I do not believe that 2020 is the year that the market changes for the worse. That said, I believe we all remember that liquidity is in the marketplace until it isn’t. As we close out 2019 and look forward to a ‘new decade’ (the 20’s become my fifth, as I began my career in the 80’s), some of the things I am thinking about right now:
- There seems to me to be increasing uncertainty on the horizon. Uncertainty to me means that the risk of holding an asset in 2020, all things being equal, is higher than in the recent past. As I think about identifying and assessing risk, I am focused on mitigation of that risk rather than pricing it. For me it means reducing personal and professional debt on our balance sheets; and, focusing on more current cash flow.
- I am a fan of ‘Property as a Service’; WeWork drama aside (I have enjoyed reading about it), I like many of the shared office concepts. I believe that not only is the shared office flexible space concept here to stay, I think the change in the marketplace that investors alike will need to get comfortable with is leases with shorter duration and greater flexibility. Mitigation for me is basis. Ownership basis psf versus rent psf.
- I am no economist; just a guy who is fortunate enough to talk to a bunch of folks in the business. NO ONE I know thinks rates will rise. One of my friends at the Mortgage Bankers Association recently pointed out that If Personal Net Worth in this country is growing at all-time highs (creates supply of investment capital) and the World GDP is flat to nominally positive slope (drives demand for investment capital) then we have a supply/demand imbalance that only means one thing – cost of capital goes down. Interest rates stay low.

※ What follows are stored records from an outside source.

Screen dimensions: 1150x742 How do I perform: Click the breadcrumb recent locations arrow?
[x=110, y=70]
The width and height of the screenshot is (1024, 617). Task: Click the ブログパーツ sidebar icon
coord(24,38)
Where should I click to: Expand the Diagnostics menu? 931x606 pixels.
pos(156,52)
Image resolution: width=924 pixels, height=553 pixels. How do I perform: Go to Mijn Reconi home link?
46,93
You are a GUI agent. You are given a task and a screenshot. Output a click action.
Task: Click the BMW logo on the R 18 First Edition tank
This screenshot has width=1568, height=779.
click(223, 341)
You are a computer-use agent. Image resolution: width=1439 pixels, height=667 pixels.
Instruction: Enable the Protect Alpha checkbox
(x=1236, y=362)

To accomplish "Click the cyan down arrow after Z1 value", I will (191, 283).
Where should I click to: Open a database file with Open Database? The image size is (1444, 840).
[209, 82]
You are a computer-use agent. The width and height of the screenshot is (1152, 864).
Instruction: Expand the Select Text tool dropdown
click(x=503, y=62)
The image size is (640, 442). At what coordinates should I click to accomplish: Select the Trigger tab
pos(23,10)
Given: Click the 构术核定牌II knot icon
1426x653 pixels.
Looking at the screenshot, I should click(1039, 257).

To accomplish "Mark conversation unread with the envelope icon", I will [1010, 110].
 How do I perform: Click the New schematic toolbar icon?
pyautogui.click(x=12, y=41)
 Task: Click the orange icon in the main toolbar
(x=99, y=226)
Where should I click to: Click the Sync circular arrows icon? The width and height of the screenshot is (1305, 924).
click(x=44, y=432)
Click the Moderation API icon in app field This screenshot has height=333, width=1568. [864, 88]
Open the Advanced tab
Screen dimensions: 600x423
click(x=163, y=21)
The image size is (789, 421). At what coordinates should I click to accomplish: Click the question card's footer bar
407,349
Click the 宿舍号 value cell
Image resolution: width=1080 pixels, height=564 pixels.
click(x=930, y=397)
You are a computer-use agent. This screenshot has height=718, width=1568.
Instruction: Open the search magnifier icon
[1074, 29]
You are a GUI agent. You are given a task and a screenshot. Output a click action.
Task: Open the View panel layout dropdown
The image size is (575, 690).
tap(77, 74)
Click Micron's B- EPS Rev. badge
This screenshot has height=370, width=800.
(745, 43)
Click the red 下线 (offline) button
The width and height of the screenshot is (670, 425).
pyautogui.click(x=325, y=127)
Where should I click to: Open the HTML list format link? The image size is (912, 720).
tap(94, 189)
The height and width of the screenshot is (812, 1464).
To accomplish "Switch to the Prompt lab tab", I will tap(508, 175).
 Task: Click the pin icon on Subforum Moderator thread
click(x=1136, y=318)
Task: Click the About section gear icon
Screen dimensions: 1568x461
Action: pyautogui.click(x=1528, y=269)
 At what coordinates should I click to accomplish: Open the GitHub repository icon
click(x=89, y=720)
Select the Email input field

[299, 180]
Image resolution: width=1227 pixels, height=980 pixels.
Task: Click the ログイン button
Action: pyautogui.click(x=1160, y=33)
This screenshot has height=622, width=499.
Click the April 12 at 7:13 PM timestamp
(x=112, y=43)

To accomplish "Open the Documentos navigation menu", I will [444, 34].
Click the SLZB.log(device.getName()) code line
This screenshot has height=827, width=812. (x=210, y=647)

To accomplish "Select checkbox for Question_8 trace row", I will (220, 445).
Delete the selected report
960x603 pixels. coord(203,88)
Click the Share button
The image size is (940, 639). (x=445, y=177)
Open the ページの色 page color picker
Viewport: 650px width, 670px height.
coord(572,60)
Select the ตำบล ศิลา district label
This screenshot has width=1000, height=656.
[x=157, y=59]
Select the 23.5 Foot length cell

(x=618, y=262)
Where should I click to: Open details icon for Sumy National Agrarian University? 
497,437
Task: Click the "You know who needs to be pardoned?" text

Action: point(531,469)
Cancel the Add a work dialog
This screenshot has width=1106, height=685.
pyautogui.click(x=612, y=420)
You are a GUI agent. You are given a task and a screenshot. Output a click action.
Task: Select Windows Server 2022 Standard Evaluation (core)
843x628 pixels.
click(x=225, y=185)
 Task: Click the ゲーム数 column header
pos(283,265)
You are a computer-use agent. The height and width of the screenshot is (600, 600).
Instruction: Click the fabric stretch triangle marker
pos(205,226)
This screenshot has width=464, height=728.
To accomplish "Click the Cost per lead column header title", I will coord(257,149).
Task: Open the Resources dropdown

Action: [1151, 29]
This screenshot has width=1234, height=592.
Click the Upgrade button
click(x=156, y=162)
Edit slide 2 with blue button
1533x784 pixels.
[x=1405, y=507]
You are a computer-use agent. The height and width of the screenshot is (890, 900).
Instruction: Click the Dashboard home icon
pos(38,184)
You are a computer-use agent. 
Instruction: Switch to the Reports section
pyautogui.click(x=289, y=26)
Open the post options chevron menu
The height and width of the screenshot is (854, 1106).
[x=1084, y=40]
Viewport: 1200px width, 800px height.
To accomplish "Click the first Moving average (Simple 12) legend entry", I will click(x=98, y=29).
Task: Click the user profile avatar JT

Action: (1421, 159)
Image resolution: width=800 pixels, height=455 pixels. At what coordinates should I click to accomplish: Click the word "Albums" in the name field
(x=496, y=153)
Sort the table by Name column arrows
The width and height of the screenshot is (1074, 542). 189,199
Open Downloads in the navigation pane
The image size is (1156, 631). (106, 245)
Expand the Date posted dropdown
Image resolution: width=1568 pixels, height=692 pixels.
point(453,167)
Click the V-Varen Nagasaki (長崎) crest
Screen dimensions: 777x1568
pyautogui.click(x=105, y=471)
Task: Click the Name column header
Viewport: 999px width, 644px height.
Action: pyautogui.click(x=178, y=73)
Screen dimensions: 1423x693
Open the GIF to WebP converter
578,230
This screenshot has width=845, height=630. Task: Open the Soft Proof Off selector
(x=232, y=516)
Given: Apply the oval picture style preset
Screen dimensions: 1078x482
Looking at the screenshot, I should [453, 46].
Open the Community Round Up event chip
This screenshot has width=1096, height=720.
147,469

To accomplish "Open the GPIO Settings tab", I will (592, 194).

- I haven’t heard the term ‘denominator affect’ in a while. Another colleague pointed out that the denominator affect has been placing more capital in Alternative Investments simply because of allocation requirements of a rising stock market. Of course, this is good; however, it is also a two-edge sword. Should the stock market decline, allocation theses will cause Alt Capital to try to leave the CRE space. This will trickle down to our business. Remember, Liquidity is present in a marketplace until it is not. I am focused on downside and exit protections.
- I am focusing on quality before quantity; primary before secondary, and secondary before tertiary. I continue to like the core ‘four food groups’ – office, industrial, apartment, and retail – associated with certain markets, sub-markets, and sizes. That said, best idea wins for me; as, I continue to track innovating ideas, applications, twists on CRE brick and mortar as well as investing and operating ideas.
- Change is afoot.
I wanted to wish everyone a Merry Christmas and all my best for a happy, healthy and prosperous 2020.